> Available data
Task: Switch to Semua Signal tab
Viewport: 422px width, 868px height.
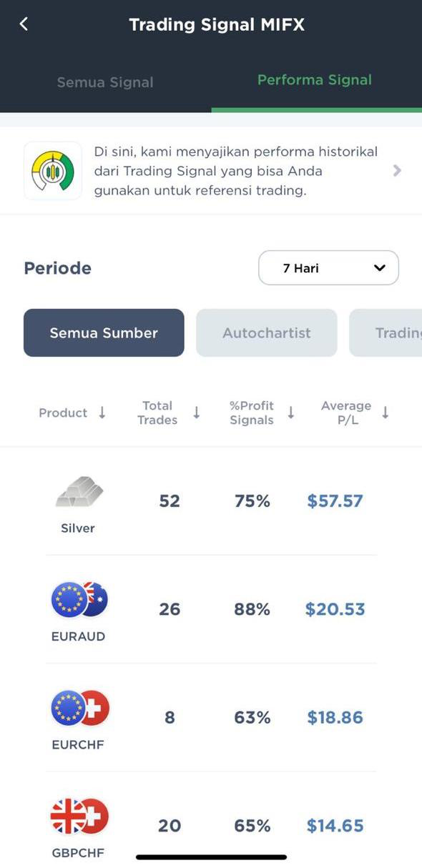Action: (x=105, y=82)
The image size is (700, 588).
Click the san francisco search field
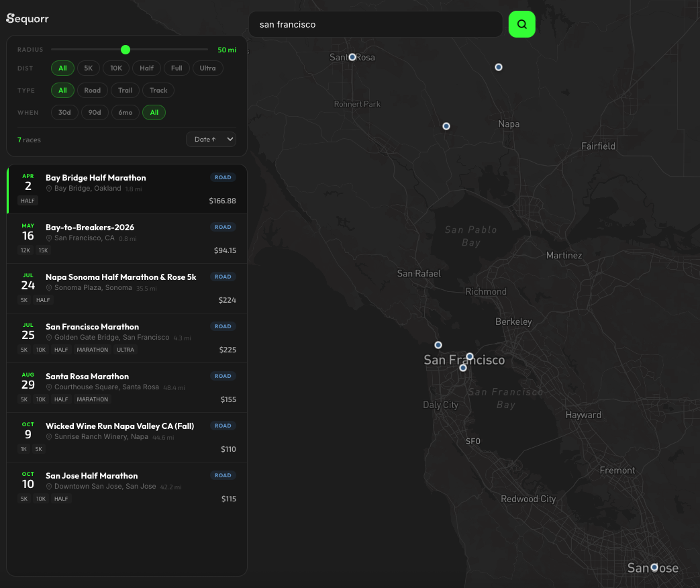pyautogui.click(x=375, y=24)
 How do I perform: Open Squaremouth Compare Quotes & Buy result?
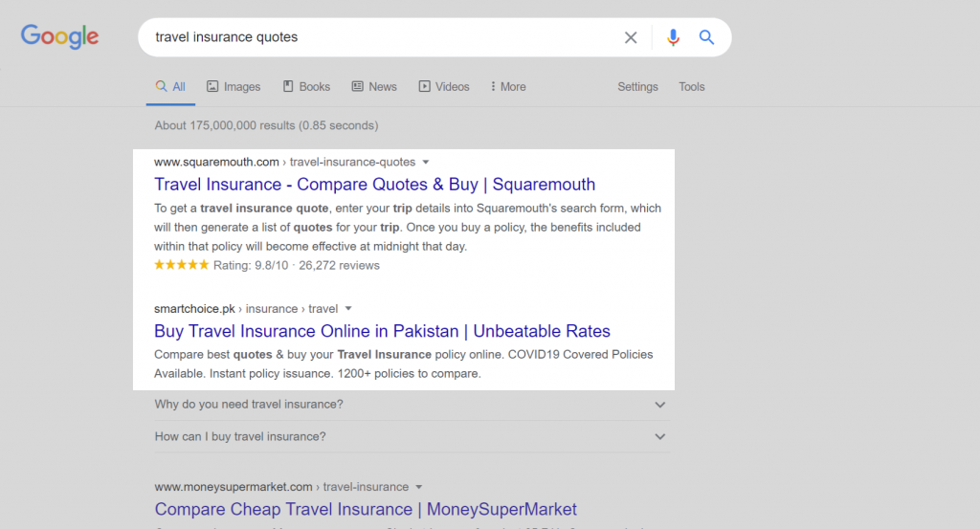pyautogui.click(x=374, y=185)
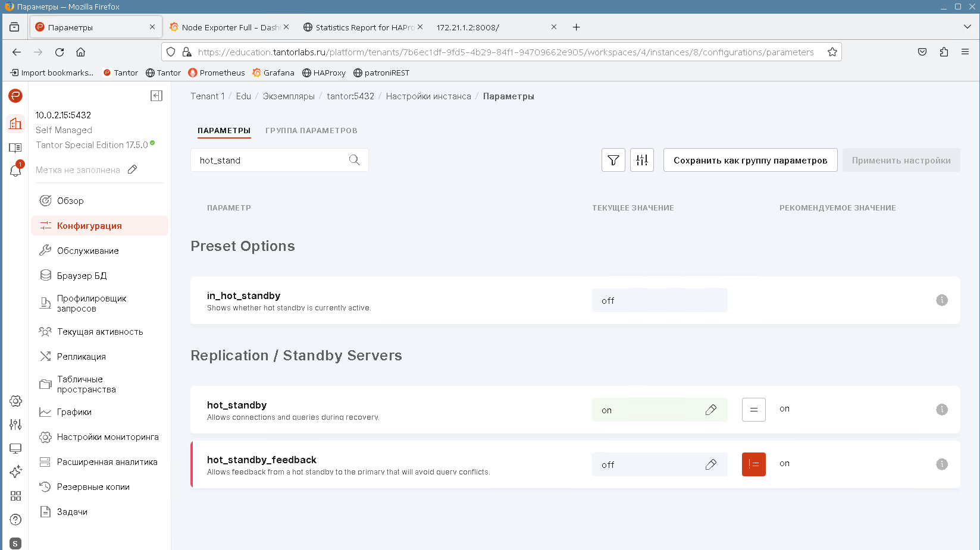Bookmark this page with star icon

(x=832, y=52)
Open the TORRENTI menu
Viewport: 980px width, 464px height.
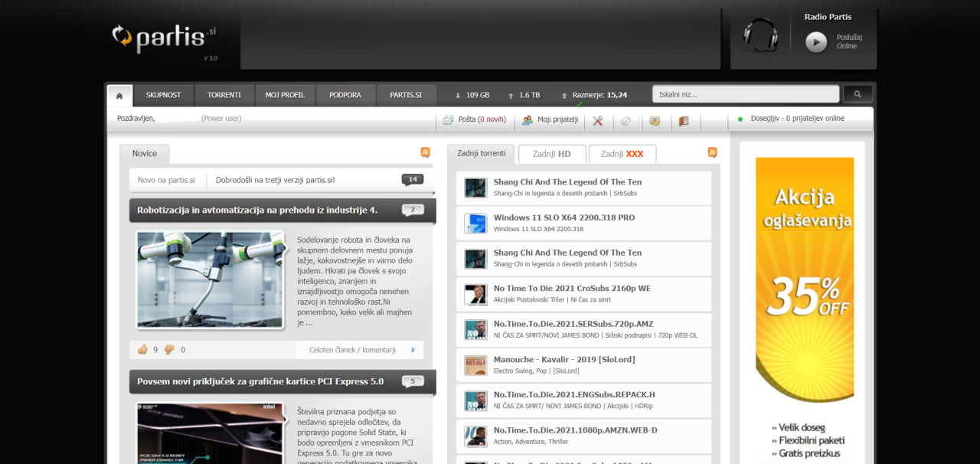(x=224, y=95)
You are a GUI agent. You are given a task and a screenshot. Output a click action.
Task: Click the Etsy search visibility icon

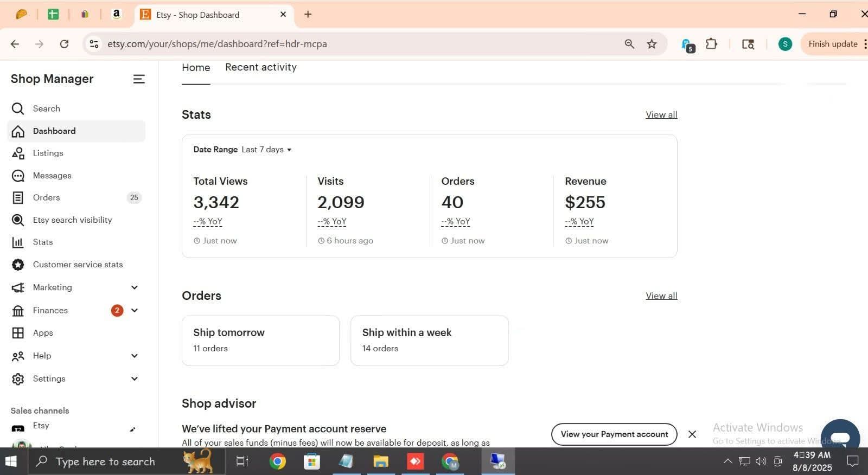tap(18, 220)
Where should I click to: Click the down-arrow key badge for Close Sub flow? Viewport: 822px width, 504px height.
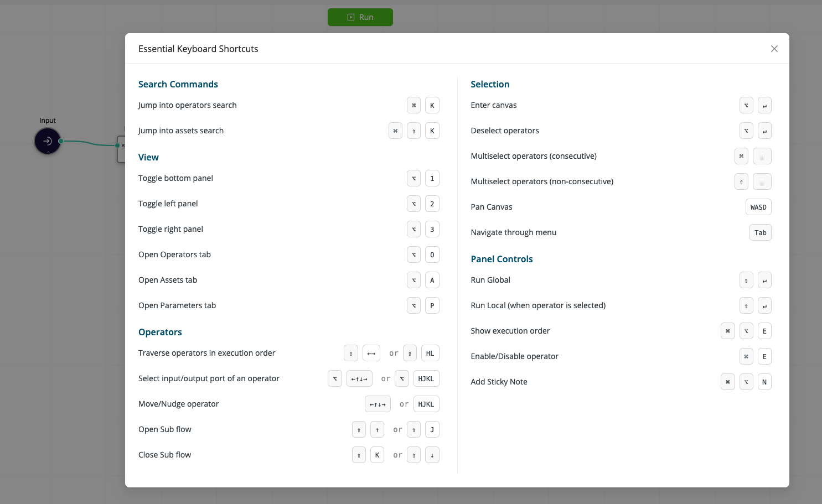click(432, 455)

> Task
Repeat the listing above word for word, omitting the pictures.

> Solution
Task: Switch to Semua Signal tab
Viewport: 422px width, 868px height.
Action: (x=105, y=82)
The image size is (700, 588).
Click the san francisco search field
pyautogui.click(x=375, y=24)
 How do I perform: Open Squaremouth Compare Quotes & Buy result?
pyautogui.click(x=374, y=185)
Bookmark this page with star icon

(x=832, y=52)
Open the TORRENTI menu
Viewport: 980px width, 464px height.
(x=224, y=95)
You are a GUI agent. You are given a task and a screenshot. Output a click action.
Task: Click the Etsy search visibility icon

tap(18, 220)
Where should I click to: Click the down-arrow key badge for Close Sub flow? Viewport: 822px width, 504px height.
click(432, 455)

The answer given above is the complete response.